This Red Hat security advisory covers OpenShift Container Platform 4.14.48, which addresses four security vulnerabilities: CVE-2024-12085 (rsync info leak via uninitialized stack contents), CVE-2024-45337 (authorization bypass due to misuse of ServerConfig.PublicKeyCallback in golang.org/x/crypto/ssh), CVE-2024-45338 (non-linear parsing of case-insensitive content in golang.org/x/net/html), and CVE-2024-53104 (kernel media uvcvideo driver skipping parsing of undefined frame types). The advisory provides updated container images and references RPM package updates in a related advisory. The update is rated as important by Red Hat Product Security and targets multiple architectures including x86_64, s390x, ppc64le, and aarch64. Users should upgrade their clusters using the OpenShift CLI or web console following official upgrade instructions.
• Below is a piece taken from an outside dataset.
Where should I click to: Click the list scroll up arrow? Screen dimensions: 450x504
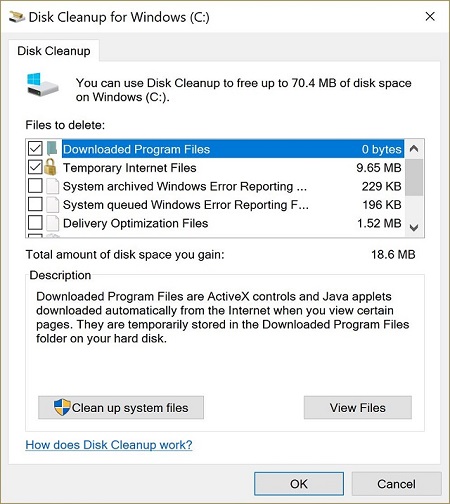point(414,149)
The vulnerabilities fixed in this update could lead to information leakage, authorization bypass, and potential parsing issues affecting the security and stability of the OpenShift Container Platform. The advisory rates the security impact as important (high severity). There are no known exploits in the wild at the time of this advisory. The issues affect multiple components including rsync, golang.org/x/crypto/ssh, golang.org/x/net/html, and the Linux kernel media driver uvcvideo.

A fix is available through the OpenShift Container Platform 4.14.48 update. Users should upgrade to the updated container images and RPM packages as soon as they are available in their release channels. Upgrades can be performed using the OpenShift CLI (oc) or the web console. Official upgrade instructions are provided by Red Hat and should be followed to fully apply the security fixes. No additional mitigation actions are specified beyond applying the update.